Exercise data.
◆ ◆ ◆
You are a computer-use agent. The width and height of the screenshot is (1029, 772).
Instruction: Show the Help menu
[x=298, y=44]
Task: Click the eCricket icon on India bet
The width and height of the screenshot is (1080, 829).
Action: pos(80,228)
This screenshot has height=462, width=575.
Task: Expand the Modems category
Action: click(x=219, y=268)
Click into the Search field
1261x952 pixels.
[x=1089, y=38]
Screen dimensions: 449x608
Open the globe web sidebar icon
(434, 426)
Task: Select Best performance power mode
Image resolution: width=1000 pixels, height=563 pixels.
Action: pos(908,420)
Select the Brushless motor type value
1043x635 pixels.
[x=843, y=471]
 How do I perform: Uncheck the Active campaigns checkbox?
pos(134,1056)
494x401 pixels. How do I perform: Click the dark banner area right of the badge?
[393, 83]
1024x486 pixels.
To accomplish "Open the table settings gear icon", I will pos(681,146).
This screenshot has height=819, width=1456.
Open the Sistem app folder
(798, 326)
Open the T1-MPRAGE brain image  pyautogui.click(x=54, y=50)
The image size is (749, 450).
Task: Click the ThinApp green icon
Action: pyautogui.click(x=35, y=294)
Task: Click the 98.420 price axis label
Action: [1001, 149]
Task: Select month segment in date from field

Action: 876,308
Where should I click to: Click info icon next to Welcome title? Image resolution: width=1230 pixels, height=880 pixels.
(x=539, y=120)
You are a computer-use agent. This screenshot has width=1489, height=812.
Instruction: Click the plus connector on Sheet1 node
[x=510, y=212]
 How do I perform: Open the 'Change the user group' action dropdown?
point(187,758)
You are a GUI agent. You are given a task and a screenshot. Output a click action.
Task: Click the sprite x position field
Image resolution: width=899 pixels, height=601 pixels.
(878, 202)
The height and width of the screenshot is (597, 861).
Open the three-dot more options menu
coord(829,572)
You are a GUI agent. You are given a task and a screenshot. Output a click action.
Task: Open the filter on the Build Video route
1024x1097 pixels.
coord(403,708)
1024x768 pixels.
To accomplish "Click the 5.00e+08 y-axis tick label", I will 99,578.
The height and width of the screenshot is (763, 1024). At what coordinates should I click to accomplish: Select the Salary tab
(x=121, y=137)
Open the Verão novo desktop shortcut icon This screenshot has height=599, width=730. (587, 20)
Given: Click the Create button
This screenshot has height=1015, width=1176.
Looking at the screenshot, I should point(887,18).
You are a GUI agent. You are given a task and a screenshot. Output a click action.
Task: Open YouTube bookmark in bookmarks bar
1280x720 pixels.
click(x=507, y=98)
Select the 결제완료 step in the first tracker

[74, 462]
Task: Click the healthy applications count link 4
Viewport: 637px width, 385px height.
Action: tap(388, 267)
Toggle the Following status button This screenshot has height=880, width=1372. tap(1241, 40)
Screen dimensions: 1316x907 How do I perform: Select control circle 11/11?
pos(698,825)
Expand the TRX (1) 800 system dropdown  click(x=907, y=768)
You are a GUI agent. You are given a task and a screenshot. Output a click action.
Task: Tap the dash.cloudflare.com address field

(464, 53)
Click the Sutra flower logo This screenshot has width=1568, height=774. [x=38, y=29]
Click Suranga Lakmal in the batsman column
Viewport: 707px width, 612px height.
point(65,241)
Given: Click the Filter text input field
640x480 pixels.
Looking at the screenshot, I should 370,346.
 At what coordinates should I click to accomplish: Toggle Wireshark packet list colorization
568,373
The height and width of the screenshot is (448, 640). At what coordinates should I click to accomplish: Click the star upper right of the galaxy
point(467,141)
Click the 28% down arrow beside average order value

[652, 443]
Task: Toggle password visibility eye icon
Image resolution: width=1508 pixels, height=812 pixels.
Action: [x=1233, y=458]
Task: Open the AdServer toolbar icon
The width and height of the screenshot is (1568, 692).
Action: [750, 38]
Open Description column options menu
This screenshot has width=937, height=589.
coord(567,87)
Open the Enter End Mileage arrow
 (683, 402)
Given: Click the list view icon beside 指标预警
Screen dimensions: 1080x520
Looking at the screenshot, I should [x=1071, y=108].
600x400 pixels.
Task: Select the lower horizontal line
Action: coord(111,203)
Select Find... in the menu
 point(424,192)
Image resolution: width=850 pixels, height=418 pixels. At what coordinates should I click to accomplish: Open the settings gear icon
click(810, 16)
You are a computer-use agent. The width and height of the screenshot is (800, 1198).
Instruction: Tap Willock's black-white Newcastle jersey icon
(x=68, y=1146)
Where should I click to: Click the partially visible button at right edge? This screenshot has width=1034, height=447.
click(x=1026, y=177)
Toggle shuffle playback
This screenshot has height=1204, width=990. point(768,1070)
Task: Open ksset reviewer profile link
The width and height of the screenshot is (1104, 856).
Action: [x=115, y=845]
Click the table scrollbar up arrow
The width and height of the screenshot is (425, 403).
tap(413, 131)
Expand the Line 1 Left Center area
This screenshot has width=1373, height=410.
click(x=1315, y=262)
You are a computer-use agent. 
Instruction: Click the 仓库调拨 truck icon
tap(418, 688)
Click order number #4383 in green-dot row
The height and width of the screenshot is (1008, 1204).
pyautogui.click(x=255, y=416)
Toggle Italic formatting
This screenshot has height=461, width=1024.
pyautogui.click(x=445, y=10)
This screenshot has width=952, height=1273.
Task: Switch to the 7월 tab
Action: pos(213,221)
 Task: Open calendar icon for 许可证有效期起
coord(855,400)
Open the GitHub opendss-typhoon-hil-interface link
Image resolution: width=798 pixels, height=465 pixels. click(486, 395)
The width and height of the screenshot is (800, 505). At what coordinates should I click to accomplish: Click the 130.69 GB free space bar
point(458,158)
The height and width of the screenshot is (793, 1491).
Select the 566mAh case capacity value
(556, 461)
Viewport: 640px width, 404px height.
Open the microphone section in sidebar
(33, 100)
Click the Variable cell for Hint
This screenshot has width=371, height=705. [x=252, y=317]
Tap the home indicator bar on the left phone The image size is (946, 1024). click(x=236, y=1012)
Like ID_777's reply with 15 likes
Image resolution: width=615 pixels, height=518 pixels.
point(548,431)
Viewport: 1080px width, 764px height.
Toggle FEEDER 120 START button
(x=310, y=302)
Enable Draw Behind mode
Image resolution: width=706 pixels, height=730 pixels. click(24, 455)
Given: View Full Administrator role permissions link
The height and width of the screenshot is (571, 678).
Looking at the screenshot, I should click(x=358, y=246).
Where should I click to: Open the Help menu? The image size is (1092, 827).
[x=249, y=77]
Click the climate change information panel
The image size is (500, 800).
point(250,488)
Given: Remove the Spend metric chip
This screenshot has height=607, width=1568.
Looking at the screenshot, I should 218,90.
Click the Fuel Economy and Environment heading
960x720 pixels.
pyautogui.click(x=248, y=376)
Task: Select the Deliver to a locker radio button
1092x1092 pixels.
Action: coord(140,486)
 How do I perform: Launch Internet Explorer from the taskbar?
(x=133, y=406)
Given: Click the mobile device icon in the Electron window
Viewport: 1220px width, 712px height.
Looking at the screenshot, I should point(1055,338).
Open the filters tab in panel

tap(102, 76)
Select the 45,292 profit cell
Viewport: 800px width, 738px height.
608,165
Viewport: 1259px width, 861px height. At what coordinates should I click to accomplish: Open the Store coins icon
◆ ◆ ◆
Task to complete.
In the data above, find each line that has the word "computer" and copy it out.

Written reply.
You are a computer-use agent. The width and height of the screenshot is (1029, 772).
You are a computer-use agent. This screenshot has width=1489, height=812.
You are a computer-use agent. The width and height of the screenshot is (800, 1198).
You are a computer-use agent. 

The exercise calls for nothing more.